DOCUMENT SECTION.

------------------------------------------------------------------------

Method • Online survey developed consisting of 14 questions • General questions about size of municipality, position of respondent, years on job, operating budget • Specific questions about PM results • Identified cities between 20,000 and 500,000 (single or lower tier only) • Email sent to the chief operating officer or city manager for these cities, with a link to the survey on March 13. • By March 28, after one additional reminder, I had 23 respondents (45% response rate). • Email sent to those who indicated they would like to see summary results on April 24.
Results: General Questions • Most of the cities had populations between 20K and 200K (78.2%) with an average operating budget of $155 million. • Respondent information: nearly half of respondents were the chief administrative officer (52.4%), followed by the department chair (23.8%), the chief financial officer (19%), the town/city manager (9.5%) and one elected official
Average of 7.5 years in the job • The chief financial officer most responsible for the MPMP program (61.9%), followed by other (14.3%), chief administrative officer (9.5%), town/city manager (9.5%) and department chair (4.8%)

------------------------------------------------------------------------

DIRECTIONS.
1. In the survey summary, how many respondents were there by March 28?
2. Echo the part of the survey summary starting with "Results: General Questions" and going on through "department chair (4.8%)".
3. Rewrite the paragraph of the survey summary that begins "Method • Online survey" as a short list that keeps its main facts.
The listing is not needed for this work.

------------------------------------------------------------------------

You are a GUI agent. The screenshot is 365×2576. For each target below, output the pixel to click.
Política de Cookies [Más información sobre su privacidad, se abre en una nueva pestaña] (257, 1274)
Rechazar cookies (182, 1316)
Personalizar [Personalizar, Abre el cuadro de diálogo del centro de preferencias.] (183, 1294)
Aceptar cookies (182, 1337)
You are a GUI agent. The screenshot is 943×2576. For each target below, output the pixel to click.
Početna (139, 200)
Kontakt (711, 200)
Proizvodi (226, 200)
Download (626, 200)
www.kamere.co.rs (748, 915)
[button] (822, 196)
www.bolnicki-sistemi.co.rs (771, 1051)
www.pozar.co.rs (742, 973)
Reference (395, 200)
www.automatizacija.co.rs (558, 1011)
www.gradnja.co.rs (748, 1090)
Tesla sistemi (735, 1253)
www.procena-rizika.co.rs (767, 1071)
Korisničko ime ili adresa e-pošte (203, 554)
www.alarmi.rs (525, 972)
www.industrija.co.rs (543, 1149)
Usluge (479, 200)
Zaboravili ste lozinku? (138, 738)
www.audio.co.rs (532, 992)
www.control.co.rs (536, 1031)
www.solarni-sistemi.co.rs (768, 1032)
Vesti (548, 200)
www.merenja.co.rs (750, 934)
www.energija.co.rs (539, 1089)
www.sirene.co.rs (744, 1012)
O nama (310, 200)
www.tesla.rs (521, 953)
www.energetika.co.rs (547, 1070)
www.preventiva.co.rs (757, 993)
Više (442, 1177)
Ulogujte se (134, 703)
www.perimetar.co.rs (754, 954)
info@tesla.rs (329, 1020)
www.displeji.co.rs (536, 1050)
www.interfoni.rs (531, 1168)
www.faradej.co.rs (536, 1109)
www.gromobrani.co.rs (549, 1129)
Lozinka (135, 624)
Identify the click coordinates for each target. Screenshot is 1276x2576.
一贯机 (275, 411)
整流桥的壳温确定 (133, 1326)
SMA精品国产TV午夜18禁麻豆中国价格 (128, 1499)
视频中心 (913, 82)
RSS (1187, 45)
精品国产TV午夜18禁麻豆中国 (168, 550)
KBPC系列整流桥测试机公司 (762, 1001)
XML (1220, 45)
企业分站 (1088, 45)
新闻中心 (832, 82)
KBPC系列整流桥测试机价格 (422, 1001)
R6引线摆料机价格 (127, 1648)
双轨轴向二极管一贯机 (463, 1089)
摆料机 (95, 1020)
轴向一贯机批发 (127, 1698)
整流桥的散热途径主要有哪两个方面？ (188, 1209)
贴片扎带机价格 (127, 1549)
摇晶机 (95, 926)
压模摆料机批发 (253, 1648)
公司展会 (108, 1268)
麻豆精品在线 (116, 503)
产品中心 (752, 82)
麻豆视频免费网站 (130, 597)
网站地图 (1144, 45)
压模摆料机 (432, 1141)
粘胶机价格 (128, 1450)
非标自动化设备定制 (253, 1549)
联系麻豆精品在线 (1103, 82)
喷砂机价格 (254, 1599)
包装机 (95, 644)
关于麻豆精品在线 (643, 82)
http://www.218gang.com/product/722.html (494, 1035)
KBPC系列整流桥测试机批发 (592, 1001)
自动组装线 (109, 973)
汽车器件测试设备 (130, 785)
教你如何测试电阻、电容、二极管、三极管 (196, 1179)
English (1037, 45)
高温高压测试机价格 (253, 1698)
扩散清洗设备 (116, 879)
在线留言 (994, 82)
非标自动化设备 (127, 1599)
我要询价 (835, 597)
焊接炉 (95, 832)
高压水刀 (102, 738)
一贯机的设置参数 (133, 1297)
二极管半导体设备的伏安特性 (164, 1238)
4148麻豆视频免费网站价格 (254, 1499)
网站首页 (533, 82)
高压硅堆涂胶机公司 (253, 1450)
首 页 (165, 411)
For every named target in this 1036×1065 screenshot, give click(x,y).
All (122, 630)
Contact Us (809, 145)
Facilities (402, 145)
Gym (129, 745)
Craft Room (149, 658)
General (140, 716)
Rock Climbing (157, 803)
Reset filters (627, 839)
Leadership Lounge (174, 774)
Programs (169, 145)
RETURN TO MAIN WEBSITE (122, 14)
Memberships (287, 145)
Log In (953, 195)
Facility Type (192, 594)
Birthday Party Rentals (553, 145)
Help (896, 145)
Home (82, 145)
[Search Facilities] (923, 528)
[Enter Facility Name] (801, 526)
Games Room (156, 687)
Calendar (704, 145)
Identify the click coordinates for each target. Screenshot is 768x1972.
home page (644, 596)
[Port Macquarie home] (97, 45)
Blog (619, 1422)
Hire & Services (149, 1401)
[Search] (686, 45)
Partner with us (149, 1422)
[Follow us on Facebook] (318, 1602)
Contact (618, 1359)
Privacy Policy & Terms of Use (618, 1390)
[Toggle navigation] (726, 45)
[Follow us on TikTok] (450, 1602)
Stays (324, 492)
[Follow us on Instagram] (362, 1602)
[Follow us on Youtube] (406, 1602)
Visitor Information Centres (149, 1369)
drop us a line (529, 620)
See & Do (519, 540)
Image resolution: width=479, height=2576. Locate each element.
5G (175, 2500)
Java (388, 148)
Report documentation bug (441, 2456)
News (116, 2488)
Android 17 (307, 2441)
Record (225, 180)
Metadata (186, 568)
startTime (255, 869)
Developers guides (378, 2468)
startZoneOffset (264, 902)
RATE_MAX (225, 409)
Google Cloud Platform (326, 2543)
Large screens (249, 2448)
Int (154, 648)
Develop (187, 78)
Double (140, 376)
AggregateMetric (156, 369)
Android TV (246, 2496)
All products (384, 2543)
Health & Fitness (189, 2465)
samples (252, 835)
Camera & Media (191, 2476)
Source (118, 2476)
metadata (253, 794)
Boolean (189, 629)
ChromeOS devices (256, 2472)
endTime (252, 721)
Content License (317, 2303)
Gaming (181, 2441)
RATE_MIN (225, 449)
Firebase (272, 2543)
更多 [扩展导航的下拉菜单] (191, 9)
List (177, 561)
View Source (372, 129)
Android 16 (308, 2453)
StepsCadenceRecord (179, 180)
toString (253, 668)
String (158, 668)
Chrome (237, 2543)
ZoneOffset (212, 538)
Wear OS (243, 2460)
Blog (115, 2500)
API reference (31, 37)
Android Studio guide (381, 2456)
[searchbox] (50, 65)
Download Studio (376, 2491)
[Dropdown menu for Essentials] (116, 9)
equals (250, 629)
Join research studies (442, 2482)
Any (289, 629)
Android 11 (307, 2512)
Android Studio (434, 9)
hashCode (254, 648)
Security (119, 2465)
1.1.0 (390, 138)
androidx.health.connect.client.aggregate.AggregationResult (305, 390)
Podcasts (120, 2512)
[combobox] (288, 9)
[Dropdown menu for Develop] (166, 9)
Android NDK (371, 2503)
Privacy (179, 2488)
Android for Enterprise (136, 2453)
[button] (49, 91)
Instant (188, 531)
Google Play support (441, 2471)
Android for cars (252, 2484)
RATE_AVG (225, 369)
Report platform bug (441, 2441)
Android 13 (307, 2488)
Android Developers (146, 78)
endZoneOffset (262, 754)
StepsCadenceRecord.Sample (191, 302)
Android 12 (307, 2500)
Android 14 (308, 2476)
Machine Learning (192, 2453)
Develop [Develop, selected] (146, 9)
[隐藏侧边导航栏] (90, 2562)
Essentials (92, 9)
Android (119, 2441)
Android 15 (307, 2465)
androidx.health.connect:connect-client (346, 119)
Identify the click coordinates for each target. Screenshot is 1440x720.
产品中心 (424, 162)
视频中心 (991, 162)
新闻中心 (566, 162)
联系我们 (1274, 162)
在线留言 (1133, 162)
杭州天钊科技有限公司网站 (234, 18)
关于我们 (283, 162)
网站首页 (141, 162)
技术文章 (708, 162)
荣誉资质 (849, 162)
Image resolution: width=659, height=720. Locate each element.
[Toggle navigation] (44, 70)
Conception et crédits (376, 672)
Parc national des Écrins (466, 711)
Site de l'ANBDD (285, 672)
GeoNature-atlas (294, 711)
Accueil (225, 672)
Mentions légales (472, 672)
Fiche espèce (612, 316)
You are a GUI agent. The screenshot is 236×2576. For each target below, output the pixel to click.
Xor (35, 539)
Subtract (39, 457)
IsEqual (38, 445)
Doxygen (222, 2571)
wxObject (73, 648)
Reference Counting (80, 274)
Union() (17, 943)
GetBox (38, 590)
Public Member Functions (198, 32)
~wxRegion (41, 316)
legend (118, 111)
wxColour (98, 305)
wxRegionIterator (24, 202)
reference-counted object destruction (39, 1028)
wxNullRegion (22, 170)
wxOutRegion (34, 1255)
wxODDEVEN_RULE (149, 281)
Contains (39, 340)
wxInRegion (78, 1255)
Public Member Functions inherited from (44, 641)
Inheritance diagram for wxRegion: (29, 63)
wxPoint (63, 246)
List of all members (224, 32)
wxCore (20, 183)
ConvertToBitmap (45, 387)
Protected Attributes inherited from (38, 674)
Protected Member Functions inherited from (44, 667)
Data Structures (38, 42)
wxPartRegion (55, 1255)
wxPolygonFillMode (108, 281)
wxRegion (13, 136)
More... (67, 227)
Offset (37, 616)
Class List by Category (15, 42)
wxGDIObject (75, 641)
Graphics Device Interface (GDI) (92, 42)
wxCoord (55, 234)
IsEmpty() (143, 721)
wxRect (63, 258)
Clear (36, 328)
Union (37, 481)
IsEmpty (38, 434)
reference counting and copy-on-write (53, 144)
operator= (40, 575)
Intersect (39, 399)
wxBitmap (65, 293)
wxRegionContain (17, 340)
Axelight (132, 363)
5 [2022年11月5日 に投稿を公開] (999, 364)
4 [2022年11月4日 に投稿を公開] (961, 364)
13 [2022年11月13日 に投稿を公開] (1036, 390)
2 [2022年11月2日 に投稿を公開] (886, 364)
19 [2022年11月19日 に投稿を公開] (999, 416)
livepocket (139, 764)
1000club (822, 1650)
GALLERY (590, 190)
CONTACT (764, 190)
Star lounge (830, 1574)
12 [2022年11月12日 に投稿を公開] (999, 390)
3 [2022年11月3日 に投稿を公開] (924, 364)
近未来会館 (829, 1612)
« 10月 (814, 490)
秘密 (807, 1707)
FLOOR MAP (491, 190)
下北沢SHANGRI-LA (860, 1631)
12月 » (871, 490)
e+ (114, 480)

------------------------------------------------------------------------

RESULTS FOR THE EXERCISE.
1. There were 23 respondents, a 45% response rate.

2.
Results: General Questions • Most of the cities had populations between 20K and 200K (78.2%) with an average operating budget of $155 million. • Respondent information: nearly half of respondents were the chief administrative officer (52.4%), followed by the department chair (23.8%), the chief financial officer (19%), the town/city manager (9.5%) and one elected official
Average of 7.5 years in the job • The chief financial officer most responsible for the MPMP program (61.9%), followed by other (14.3%), chief administrative officer (9.5%), town/city manager (9.5%) and department chair (4.8%)

3.
- Online survey of 14 questions
- General questions: size of municipality, respondent's position, years on the job, operating budget
- Specific questions about PM results
- Cities of 20,000 to 500,000 people (single or lower tier only)
- March 13: email with a survey link sent to each city's chief operating officer or city manager
- By March 28, after one reminder: 23 respondents (45% response rate)
- April 24: summary results emailed to those who asked for them